Using surveillance technology, international military forces in Afghanistan watched an old Toyota pickup truck drive from village to village. Each day, they tracked the truck’s path, recording its activity as suspicious. In a war zone, everyone is suspect.
International military forces could have called the truck in as a target for a drone strike. But instead, they stopped the truck at a roadblock. In the truck bed, they found sick or wounded people.
This old Toyota pickup truck was a makeshift ambulance; a local family who made it their business to go from village to village to pick up people who needed to travel to a health centre. Many people in Afghanistan have no local access to healthcare and no private vehicles. In a country without a strong central government, people set up their own informal systems of healthcare and transportation.

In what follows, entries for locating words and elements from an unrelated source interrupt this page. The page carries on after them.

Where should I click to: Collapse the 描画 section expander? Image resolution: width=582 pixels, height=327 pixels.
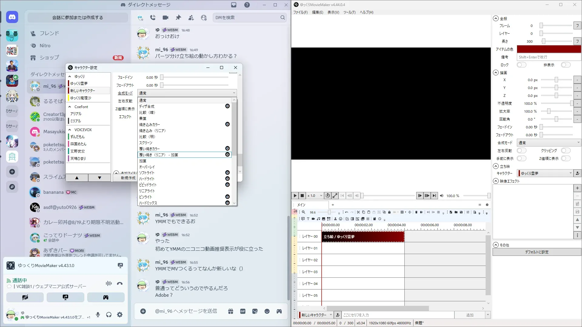[x=496, y=73]
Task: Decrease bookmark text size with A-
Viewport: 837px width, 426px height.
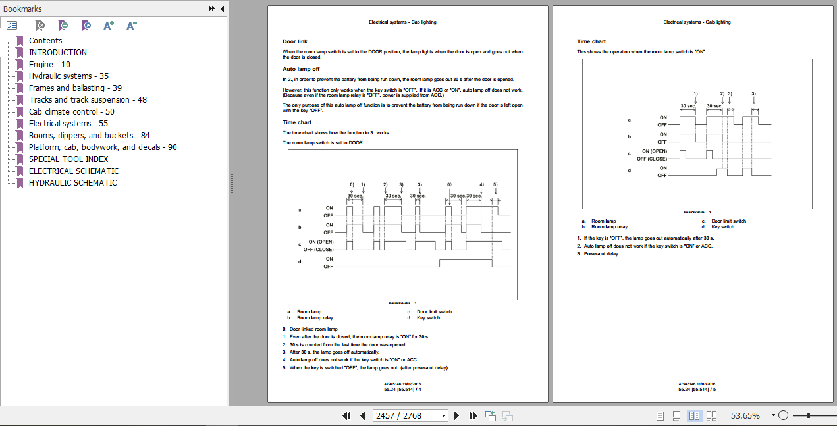Action: [131, 26]
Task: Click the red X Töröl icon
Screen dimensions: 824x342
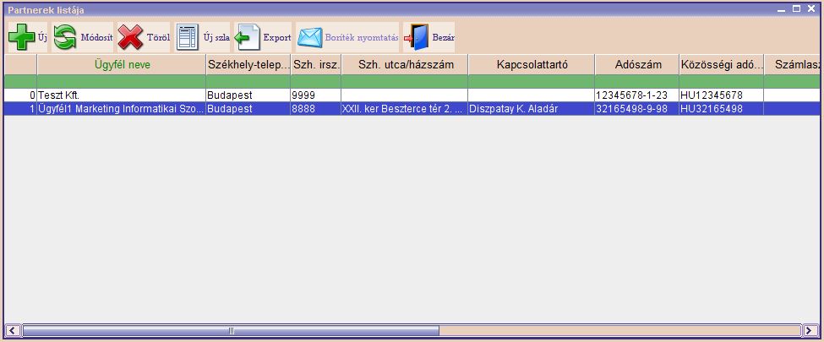Action: (130, 37)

But local civil society’s efforts like this one in Afghanistan are invisible to outsiders. Too often, countries at war are portrayed by the media as harbourers of corrupt politicians, violent insurgents, and innocent victims. There is no conceptual category for the locally led efforts of people showing leadership, innovation, and great compassion for their neighbours.
A member of the US 101st Airborne unit stationed in Afghanistan told me the story of this makeshift ambulance service during a recent training session I provided on “Assessing Local Capacity in Afghanistan.” After several tours of duty in Iraq and Afghanistan, some savvy insiders recognised the 101st Airborne needed to have a way of understanding civilians. Fortunately, an enlightened few in a handful of military academies and bases are now adding courses on civil society and assessing local capacity to the curriculum.

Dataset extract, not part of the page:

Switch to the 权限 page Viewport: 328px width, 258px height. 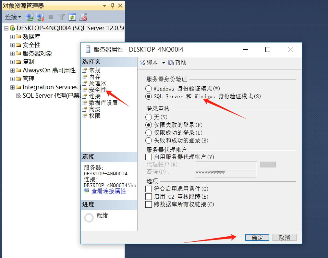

Military forces receive most of their training in physical endurance, weaponry, targeting and enemy identification, and extraction of intelligence from the environment where they are stationed for their mission– their “battle space.” They receive little to no information on who might also be living and working in these same places.
I train military forces in basic international humanitarian laws, such as the Geneva Convention that provide rules on how military forces treat all civilians, and agreed upon Guidelines for Relations Between US Armed Forces and Nongovernmental Humanitarian Organizations in Hostile or Potentially Hostile Environments. I also teach them about the other potential people and groups working in their “battle space”, including international organisations such as the UN and World Bank, regional organisations, international and local NGOs, and then the wider array of local civil society organisations that may operate much more informally.
In general, there is very little understanding of civilians working in war zones. Drawing comparisons, I remind them that in their own communities, local people come to the aid of neighbours in the midst of hurricanes, tornadoes and storms just as these local ambulance drivers do in Afghanistan. I remind them that in their own communities, religious organisations run homeless shelters, soup kitchens and programmes that complement government efforts – just as NGOs in Afghanistan fill in gaps.
During these trainings, some of the soldiers argue with each other about the nature of NGOs. One will repeat a widely held belief that “NGOs clog up my battlespace” meaning they are a nuisance that soldiers have to try to avoid in the midst of hunting and tracking enemy forces. But another will say, “NGOs are important, they are a force multiplier for us” a term that makes impartial and independent NGOs cringe, but one that recognises that NGOs can help communities reduce vulnerability to violence. Another will quip that NGOs are traitors, calling in the military when they get in trouble but never offering any intelligence to help them.
Over the last decade, escalating tensions between civil society organisations and international military forces operating in the same regions of Afghanistan, Iraq, Somalia, and elsewhere make it even more important to raise awareness of local civil society efforts.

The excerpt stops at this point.